Toespraak van Fumi Hoshino, als lid van de Stuurgroep Dialoog Ned. Japan , 12 feb 2011
Dominee Smit, de hele familie Lindeijer, vrienden, dames en heren,
Ik wil graag met u delen mijn ongelooflijke ervaring met Adrie. Ik heb net het dagboek en een foto van Nel voor u geplaatst, want ze moet ook bijwonen met ons, volgens me.
Ik kende al lang het mooie van onze cultuur in Japan. Daarom ben ik een architect geworden. Maar wist ik te weinige over een ander kant, het kwade tijdens de oorlog, totdat ik naar de conferentie van Dialoog Nederland-Japan kwam.
Sinds het jaar 2000 organiseren Adrie, prof. Muraoka, en hun Nederlandse- en Japanse vrienden, iedere jaar een conferentie met als doel de dialoog te bevorderen tussen Nederlanders, Japanners, en Indonesiërs. Omdat we ooit vijanden waren, maar wat wij nu niet meer willen zijn. We praten vooral over het voormalige Nederlandse Oost Indië onder de Japanse bezetting.
Toen ben ik begonnen het kwade van mijn voorvaders te beseffen. Dat was heel slecht. Dat hebben ze gedaan alleen voor hun eigen belang en er was geen respect voor anderen. En het was niet alleen een probleem van het verleden. Na de oorlog treedt Japan vaak op alsof er niks is gebeurd behalve enkele uitzonderingen van excuses en financiële ondersteuning. Dat vond ik ongelofelijk en onacceptabel en ik werd boos tegen mijn voorvaders, landgenoten, en mijzelf.
Op andere kant heb ik geweldige Nederlanders ontdekt, o.a. de familie Lindeijer.
Ten eerste heeft Adrie veel jongeren, die hun ouders verloren hadden, om haar heen verzameld in een Japanse interneringskamp. Zij zorgde ervoor dat zij hun eten, wat er bijna niet was, kregen, gaf ze les en voor het slapen gaf zij hun een nacht kus. Deze jongens noemde haar “Tante Adrie”, en ze doen dat nu nog steeds.
In 1995 ging ze samen met Wim jr., naar Kamaishi in Japan, waar haar man, Wim senior, ooit gevangen had gezeten in een dwangarbeiders kamp tijdens de oorlog. Toen leefde hij jaren onder angst voor zijn eigen gezondheid en veiligheid, en in onzekerheid over het lot van zijn familie.

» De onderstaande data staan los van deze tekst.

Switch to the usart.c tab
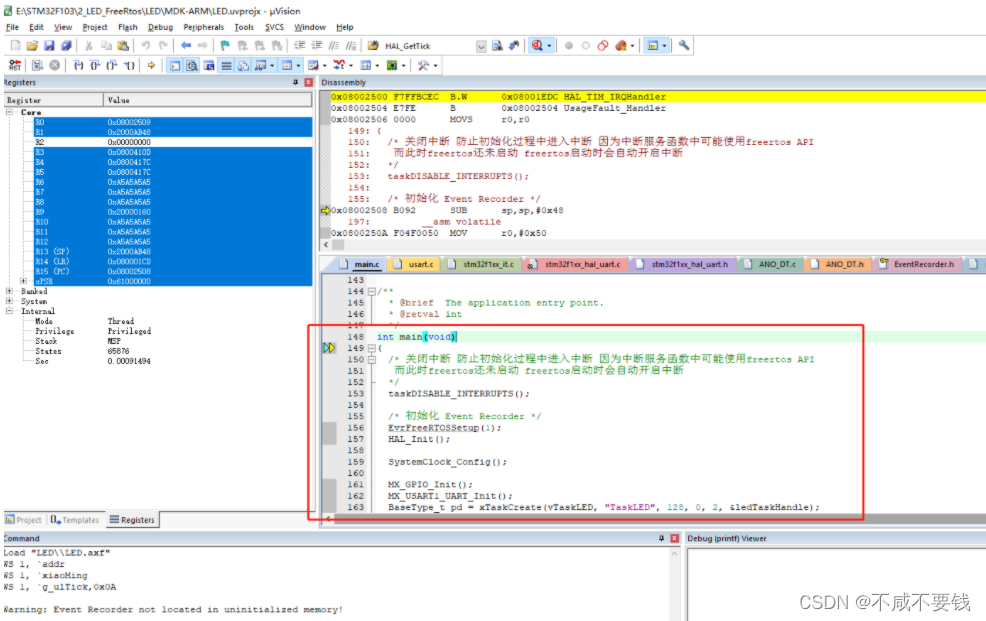The image size is (986, 621). (420, 265)
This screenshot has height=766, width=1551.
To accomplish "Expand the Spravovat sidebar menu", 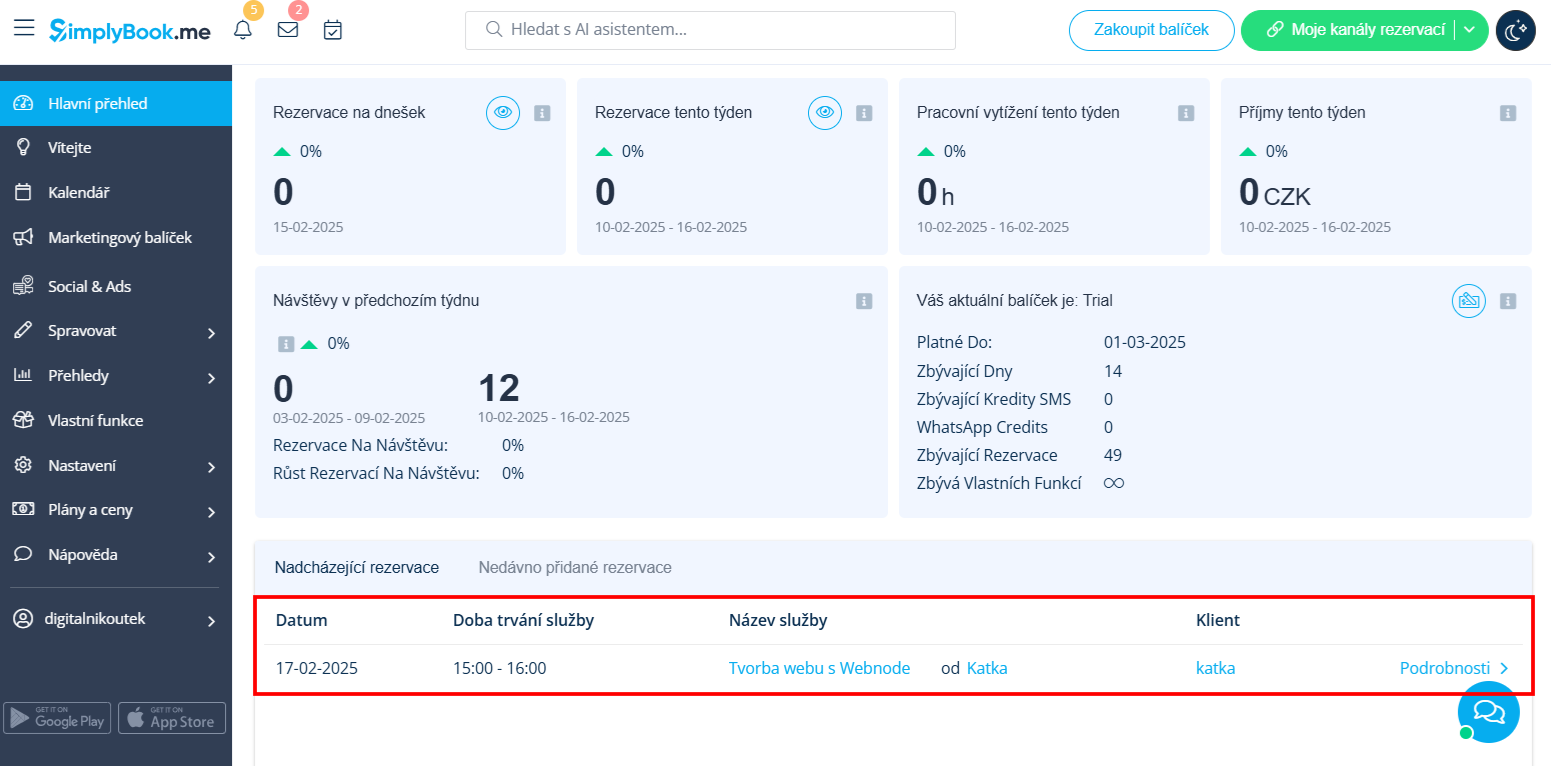I will click(x=116, y=331).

Maar dankzij de laatst woorden van moeder-Nel heeft Wim junior zijn haat overwonnen en aan Japanse leerlingen op diverse scholen zijn excuus aangeboden dat hij ooit een wrok tegen Japan had gehouden. Hij en Adrie zijn op die plaats met de dialoog begonnen, n hebben een bijzonder vriendschap met hen opgebouwd over de jaren.
Ik vond het weer ongelooflijk maar indrukwekkend, en ik vroeg me af wat ik kon hier leren. Langzaam heb ik het antwoord gevonden. Ondanks het kwade door mijn voorvaders heeft het geen zin daar boos over te blijven..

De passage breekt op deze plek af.